Gündem

Anayasa Mahkemesi Kılıçdaroğlu'nun Bireysel Başvurusunu Reddetti

Anayasa Mahkemesi, CHP Genel Başkanı Kemal Kılıçdaroğlu’nun 2012 yılında Başbakan olan Recep Tayyip Erdoğan’a yönelik sözleri nedeni ile açılan davada “ifade özgürlüğünün ihlali” olmadığına hükmetti.

İki Ayrı Dava Açıldı

Anayasa Mahkemesinin Resmi Gazete’de yayımlanan kararına göre, Cumhurbaşkanı Erdoğan, başbakan olduğu dönemde Kılıçdaroğlu’na, 31 Ocak ve 7 Şubat 2012’de partisinin TBMM grup toplantısında yaptığı konuşmalarda, ‘kişilik haklarına saldırıda’ bulunduğu gerekçesiyle iki ayrı dava açtı.

10 Bin Lira Tazminat

CHP Lideri Kılıçdaroğlu’nun söz konusu grup konuşmalarında; “Ey  hırsızlar, yolsuzluk yapanlar, eğer başınıza bir şey gelmesini istemiyorsanız,  hırsızlık ve yolsuzluk yapmadan önce Sayın Başbakan ile temasa geçin, irtibat  kurun kimse size dokunamaz.”, “Yalan söylüyor.”, “Kardeşliğin, sevginin ve  birliğin dinini fitne çıkararak, nefret üreterek, bölücülük yaparak kullanmak  ancak sana yakışır.”, “Sen dindar değilsin, din tüccarısın.”, “Ahlaktan uzak  başbakan” sözlerini kullanmasının ardından her iki dava için mahkemeler 10 bin lira tazminat ödemeye mahkum etti. 

İfade Özgürlüğünün İhlali 

Yargıtay’ın yerel mahkemelerin kararını onaylamasının ardından Kemal Kılıçdaroğlu; “fahiş tutarda tazminat ödemeye mahkum edilmesinin ifade özgürlüğünü ihlal ettiği” gerekçesiyle Anayasa Mahkemesi’ne başvurdu.

Başvuruyu inceleyen Yüksek Mahkeme, “ifade özgürlüğü ihlali”  olmadığına hükmetti.

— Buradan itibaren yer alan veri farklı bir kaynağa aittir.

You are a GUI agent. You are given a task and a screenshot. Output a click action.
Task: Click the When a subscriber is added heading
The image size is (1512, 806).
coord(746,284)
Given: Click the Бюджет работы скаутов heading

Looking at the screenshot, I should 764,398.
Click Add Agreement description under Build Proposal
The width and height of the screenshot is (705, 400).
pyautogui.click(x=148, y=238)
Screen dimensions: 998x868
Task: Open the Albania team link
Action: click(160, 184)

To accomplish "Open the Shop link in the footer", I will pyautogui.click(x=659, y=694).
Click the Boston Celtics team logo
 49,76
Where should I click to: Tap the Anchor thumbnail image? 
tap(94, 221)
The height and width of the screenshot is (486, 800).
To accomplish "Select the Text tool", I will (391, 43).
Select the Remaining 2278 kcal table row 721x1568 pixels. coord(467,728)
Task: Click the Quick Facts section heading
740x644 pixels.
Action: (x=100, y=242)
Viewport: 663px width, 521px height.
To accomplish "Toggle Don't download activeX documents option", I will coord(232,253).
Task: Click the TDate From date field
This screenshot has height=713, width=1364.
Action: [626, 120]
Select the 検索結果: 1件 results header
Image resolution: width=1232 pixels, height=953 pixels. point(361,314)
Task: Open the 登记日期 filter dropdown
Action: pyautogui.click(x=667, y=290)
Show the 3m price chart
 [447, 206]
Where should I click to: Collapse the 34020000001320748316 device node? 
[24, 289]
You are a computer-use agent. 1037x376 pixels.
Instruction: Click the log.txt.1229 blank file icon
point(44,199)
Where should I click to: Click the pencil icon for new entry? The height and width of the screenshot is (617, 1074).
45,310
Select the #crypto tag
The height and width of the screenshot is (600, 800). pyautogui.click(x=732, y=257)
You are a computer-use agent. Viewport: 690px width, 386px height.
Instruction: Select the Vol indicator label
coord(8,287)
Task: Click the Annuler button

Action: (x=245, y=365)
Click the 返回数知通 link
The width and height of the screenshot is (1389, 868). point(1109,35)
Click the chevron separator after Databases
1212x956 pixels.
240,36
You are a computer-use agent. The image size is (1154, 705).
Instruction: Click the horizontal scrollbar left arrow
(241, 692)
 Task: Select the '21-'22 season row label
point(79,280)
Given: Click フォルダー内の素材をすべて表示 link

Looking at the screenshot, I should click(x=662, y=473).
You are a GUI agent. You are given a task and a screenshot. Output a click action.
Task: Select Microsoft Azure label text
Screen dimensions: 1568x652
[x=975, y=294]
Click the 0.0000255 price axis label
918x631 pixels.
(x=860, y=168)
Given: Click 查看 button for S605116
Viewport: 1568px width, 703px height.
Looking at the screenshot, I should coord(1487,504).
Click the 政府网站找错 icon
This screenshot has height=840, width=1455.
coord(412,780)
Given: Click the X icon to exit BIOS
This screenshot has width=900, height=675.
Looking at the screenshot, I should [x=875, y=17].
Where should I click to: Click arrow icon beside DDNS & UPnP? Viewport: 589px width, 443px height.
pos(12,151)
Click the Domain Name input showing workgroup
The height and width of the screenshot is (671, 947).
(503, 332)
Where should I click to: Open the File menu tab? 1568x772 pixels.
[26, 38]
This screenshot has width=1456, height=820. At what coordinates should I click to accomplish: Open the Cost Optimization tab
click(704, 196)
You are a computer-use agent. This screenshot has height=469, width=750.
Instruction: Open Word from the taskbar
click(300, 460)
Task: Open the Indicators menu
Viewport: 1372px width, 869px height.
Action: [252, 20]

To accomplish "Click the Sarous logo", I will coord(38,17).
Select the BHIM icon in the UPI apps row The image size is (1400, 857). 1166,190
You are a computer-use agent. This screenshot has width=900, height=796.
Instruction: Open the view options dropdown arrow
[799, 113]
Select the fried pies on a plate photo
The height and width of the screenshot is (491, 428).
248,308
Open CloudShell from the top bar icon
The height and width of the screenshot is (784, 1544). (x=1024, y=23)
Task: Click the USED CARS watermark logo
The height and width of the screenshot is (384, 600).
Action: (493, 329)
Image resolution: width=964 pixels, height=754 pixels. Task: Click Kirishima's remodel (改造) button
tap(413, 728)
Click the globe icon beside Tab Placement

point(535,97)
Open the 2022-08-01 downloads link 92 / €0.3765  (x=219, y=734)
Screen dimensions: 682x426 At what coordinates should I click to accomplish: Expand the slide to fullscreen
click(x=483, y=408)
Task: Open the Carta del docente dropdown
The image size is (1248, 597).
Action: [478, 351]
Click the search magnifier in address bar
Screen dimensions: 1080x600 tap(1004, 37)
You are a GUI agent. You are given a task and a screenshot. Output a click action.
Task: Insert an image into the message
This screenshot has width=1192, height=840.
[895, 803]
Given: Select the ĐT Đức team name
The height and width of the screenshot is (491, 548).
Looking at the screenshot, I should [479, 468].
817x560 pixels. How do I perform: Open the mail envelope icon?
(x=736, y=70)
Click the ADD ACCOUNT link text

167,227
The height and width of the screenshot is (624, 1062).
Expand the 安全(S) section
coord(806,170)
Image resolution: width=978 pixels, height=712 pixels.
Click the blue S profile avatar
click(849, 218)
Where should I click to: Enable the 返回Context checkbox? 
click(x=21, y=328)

Başvuru konusunun, halka mal olmuş siyaset adamları arasında  geçtiği için eleştiri sınırlarının sıradan bir insana göre daha geniş olduğu  belirtilen kararda, başvurucunun, Başbakanla girdiği polemik sırasında kullandığı  kimi sözlerin kişisel saldırı içerdiği kaydedildi.

CHP Lideri Kılıçdaroğlu’nun başvurusunun reddedildiği davada; söz konusu ifadelerin siyasi bir eleştiri olmaktan çok bir hakaret zinciri olduğu belirtildi.

Başvuru Reddedilidi

Yüksek Mahkeme tarafından alınan kararda; “Başvurucu, ifade özgürlüğünü kullanırken kendisi için de geçerli olan  görev ve sorumluluklara uygun davranmamıştır. Öte yandan, başvurucunun kullandığı  sözleri ‘siyasi eleştiri bağlamında söylediğine’ ilişkin savunması başvuru konusu  sözlerde yer alan ‘tahkiri’ ortadan kaldırmadığı gibi davacının bu sözleri  duyduğunda hissettiği olumsuz duyguları da hafifletmez. Bu itibarla mevcut davada  dile getirilen kaba, aşağılayıcı, küçük düşürücü, abartılı kişisel saldırı içeren  sözlerin olayın tarafları ve konuşmanın çerçevesi politik alanda kalsa bile kabul  edilebilir sınırları aşması nedeniyle siyasi bir tartışma içindeki bir görüş  olarak değerlendirilmesi zordur ve bu sözler ifade özgürlüğü kapsamında  değerlendirilemez. 

Başvurucunun tazminat ile cezalandırılmasının toplumsal  ihtiyacı karşıladığı ve dolayısıyla ‘demokratik bir toplumda gerekli’ olduğu  kabul edilmiştir” sözlerine yer verildi.

CHP Lideri Kılıçdaroğlu’na verilen tazminat cezasının miktarının orantılı olduğu vurgulanan  Yüksek Mahkeme kararında, başvurucunun ‘ifade özgürlüğünün ihlal edilmediği’ ifade edildi.